Лютов видел, как с левого берега вперерез уходящим хлестнули колючие трассеры, видел огненный всполох чуть правей от переднего в убегающей группе — и в несчитаный раз рухнул наземь, хоронясь за большим комлем дерева. «Да давай! Жарь уже!» — за-зудело в томительно долгом ожидании тело, и вот наконец-то ударило в берег над ними, стегнуло по телу волною разрыва и начало рвать землю выстрелами АГС, осыпая фонтанными всплесками глины, корневищами трав и древесной трухой. И, почуяв, что все — все смертельно резучее — в дерево, наконец-то он вскинулся и задолбил по сверкающим иглам стрельбы.
Бойцы его ударили по вспышкам без команды, снизу вверх подметали склон берега очередями, и над рекою стало бешено светло.
— Отдельная сосна, два пальца влево! — крикнул Лютов, обжигаясь виной перед взорванным и, наверное, мертвым уже Мизгиревым. — Кроха, готов?! По команде — за мной!

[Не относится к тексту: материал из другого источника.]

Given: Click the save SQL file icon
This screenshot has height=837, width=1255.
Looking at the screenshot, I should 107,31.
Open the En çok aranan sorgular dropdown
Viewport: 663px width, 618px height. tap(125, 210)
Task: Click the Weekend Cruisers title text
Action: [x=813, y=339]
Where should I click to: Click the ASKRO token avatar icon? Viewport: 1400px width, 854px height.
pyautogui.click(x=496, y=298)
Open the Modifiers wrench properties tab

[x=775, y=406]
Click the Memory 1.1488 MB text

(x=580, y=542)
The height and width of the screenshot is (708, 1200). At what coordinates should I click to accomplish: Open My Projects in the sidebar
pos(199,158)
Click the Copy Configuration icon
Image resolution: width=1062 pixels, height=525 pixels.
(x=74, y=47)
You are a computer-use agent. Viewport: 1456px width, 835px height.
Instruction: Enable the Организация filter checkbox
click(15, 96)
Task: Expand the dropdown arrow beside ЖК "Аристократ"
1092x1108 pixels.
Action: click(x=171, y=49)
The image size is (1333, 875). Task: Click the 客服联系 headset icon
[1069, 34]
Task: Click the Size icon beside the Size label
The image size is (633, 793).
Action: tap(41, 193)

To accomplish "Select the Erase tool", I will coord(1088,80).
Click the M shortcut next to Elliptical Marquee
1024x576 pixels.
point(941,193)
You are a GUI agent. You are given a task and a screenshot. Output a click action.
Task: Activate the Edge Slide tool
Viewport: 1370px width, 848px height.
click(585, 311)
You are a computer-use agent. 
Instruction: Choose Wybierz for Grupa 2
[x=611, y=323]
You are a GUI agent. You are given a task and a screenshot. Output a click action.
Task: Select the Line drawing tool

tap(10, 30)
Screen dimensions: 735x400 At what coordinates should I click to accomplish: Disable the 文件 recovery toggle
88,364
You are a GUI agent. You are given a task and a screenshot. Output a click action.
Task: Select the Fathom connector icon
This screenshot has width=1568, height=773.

Прикройте нас! ВОГами! ВОГами! — Упер рукоятку в плечо и жахнул из подствольника — больше для наведения шока и трепета. — Пошли, пошли, пошли! — И, пересиливая собственное тело, плотность воздуха, как водолаз в своем костюме пересиливает придонное давление воды, рванул из-за ветел на чистое…
Упал по слепому наитию, пополз, извиваясь всем телом и слыша, как чмокают воду визгучие пули, впиваются в мягкую землю и тюкают по склону над его ободранным хребтом. Впереди, где-то метрах в пяти от него, кто-то крикнул, как кричат, выдираясь из-под придавившей плиты или не в силах вытянуть сорвавшееся, уходящее в воду тяжелое. Огонь поредел, мигом выдохся, и Лютов полз с упрямой точностью магнитного компаса, чья стрелка указывала на Мизгирева, упавшего удобно — навзничь и головой к возможному спасателю. Дотянулся, нащупал и, разворачиваясь на брюхе к ветлам, опираясь локтями о жесткий живот Мизгирева, тут же вспомнил, что сам перед выходом навьючил на того бронежилет. По рукам и ногам инженера плескалась дрожь боли, он дрожал, как обваренный, был еще жив, и земля раскалилась под Лютовым, заставляя задвигаться с быстротою предельной. Еще не торжество, не радость, но надежда распустилась в нем тяговой силой, и, рыча и покрикивая на Вадима, словно тот был обязан ему помогать, рывками поволок его к деревьям.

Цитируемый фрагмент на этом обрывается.